Une bataille politique intense pour la présidence de Royan Atlantique
Les élus communautaires de la Communauté d'agglomération Royan Atlantique se préparent à un choix crucial entre deux personnalités aux profils diamétralement opposés. D'un côté, Vincent Barraud, maire d'Étaules, âgé de 67 ans, et de l'autre, Patrick Marengo, maire de Royan, 73 ans. Ces deux candidats au prestigieux fauteuil de président mènent actuellement une opération de séduction tous azimuts pour rallier les voix décisives.

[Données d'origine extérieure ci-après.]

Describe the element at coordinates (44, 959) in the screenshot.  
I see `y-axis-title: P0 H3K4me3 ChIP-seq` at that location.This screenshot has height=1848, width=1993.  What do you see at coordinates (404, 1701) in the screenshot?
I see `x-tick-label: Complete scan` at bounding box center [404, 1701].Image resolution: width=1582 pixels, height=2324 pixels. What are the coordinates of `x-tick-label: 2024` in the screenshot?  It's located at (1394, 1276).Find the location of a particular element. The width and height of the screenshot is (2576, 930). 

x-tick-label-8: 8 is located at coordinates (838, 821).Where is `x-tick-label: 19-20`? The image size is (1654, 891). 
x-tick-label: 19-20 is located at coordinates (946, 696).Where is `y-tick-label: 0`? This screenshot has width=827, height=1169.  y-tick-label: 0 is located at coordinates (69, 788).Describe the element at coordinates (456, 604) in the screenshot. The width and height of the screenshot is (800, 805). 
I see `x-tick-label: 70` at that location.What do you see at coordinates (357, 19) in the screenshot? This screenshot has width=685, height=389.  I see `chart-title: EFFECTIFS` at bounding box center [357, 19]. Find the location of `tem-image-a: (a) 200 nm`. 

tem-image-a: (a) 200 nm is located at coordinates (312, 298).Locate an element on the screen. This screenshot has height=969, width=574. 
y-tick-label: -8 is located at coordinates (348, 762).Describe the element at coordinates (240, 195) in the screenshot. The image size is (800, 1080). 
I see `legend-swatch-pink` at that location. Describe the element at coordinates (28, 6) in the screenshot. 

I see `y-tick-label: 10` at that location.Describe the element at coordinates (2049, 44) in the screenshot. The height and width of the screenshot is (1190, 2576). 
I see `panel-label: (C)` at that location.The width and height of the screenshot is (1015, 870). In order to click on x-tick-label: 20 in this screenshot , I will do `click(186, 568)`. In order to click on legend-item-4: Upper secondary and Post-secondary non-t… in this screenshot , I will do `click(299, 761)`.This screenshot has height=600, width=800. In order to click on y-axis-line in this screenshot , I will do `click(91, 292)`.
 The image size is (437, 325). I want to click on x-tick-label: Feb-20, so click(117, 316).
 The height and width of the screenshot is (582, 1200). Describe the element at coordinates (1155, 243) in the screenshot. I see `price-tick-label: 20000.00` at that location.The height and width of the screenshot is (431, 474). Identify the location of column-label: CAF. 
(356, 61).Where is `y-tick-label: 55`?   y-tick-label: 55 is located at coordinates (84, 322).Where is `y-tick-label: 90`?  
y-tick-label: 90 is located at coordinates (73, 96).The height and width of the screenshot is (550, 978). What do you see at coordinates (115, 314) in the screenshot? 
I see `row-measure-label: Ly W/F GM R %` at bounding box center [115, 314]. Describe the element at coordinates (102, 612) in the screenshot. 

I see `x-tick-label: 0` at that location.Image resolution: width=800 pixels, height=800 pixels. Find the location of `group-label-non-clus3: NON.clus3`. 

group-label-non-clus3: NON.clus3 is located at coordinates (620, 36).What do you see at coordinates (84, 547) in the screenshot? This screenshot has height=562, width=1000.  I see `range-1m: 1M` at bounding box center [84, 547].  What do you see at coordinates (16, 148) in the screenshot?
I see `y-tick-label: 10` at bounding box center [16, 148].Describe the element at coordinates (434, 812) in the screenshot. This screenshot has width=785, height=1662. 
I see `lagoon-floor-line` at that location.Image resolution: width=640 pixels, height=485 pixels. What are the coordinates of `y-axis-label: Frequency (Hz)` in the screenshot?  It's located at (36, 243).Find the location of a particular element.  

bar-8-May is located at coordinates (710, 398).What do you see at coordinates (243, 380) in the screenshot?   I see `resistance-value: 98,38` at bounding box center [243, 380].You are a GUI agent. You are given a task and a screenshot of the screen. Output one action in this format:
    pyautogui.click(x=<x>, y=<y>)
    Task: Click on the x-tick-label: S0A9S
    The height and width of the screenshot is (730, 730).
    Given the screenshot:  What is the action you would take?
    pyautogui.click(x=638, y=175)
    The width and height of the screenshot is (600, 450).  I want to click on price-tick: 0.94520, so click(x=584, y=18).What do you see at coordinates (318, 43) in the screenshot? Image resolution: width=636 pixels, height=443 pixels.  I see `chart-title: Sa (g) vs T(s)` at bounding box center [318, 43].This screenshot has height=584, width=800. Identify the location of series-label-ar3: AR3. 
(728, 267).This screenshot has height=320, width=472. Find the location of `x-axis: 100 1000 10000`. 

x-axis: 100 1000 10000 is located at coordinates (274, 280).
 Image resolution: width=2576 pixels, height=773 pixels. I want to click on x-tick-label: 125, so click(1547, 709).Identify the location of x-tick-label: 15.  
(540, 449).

Une campagne express dans un paysage politique renouvelé
Le contexte électoral a radicalement changé depuis 2020 avec l'arrivée de quatorze nouveaux maires et pas moins de trente-deux nouveaux élus communautaires. Cette recomposition politique oblige les deux prétendants à multiplier les contacts et les rendez-vous dans une course contre la montre. Le téléphone chauffe littéralement tandis que les agendas se remplissent de rencontres stratégiques.
Chaque candidat doit désormais sonder les nouveaux élus, présenter son programme de manière convaincante et démontrer sa capacité à faire progresser le territoire. « Je me suis même déplacé pour aller rencontrer Olivier Martin, le maire de Corme-Écluse réélu », confie Patrick Marengo, avant d'ajouter : « Je sais qu'il ne votera pas pour moi mais je le respecte et il a fait du bon boulot à sa vice-présidence. Il existe une opportunité de changement. »
De son côté, Vincent Barraud adopte une approche méthodique : « J'ai attendu que les maires soient installés pour aller les voir », explique-t-il, tout en reconnaissant l'importance de cette tournée des popotes pour grappiller les voix qui feront la différence lors du scrutin.
Deux visions politiques et deux tempéraments distincts
Les différences entre les deux hommes sont frappantes, tant sur le plan personnel que politique. Patrick Marengo, encarté aux Républicains, a été marqué par les rigueurs de sa carrière militaire. Vincent Barraud, quant à lui, ancré au centre gauche et ancien membre du Parti radical de gauche, possède une fibre sociale développée grâce à ses expériences professionnelles dans ce secteur.
« Disons que je suis moins vertical dans la méthode. Je préfère convaincre que soumettre », glisse le président sortant, soulignant ainsi son approche plus collaborative. Malgré ces divergences, les rapports entre les deux candidats restent courtois, même s'ils représentent véritablement deux mondes politiques différents.
Un verdict attendu pour le 16 avril 2026
Tous les deux anticipent un résultat extrêmement serré, ce qui ajoute encore à l'intensité de cette campagne. Le juge de paix sera le vote à bulletins secrets prévu le jeudi 16 avril 2026. Cette élection déterminera non seulement la direction de l'agglomération pour les années à venir, mais aussi l'orientation politique du territoire face aux défis économiques, sociaux et environnementaux qui l'attendent.
Les enjeux sont considérables : gestion des services publics, développement économique, transition écologique, et cohésion territoriale. Chaque voix comptera lors de ce scrutin qui promet d'être historique pour la Communauté d'agglomération Royan Atlantique.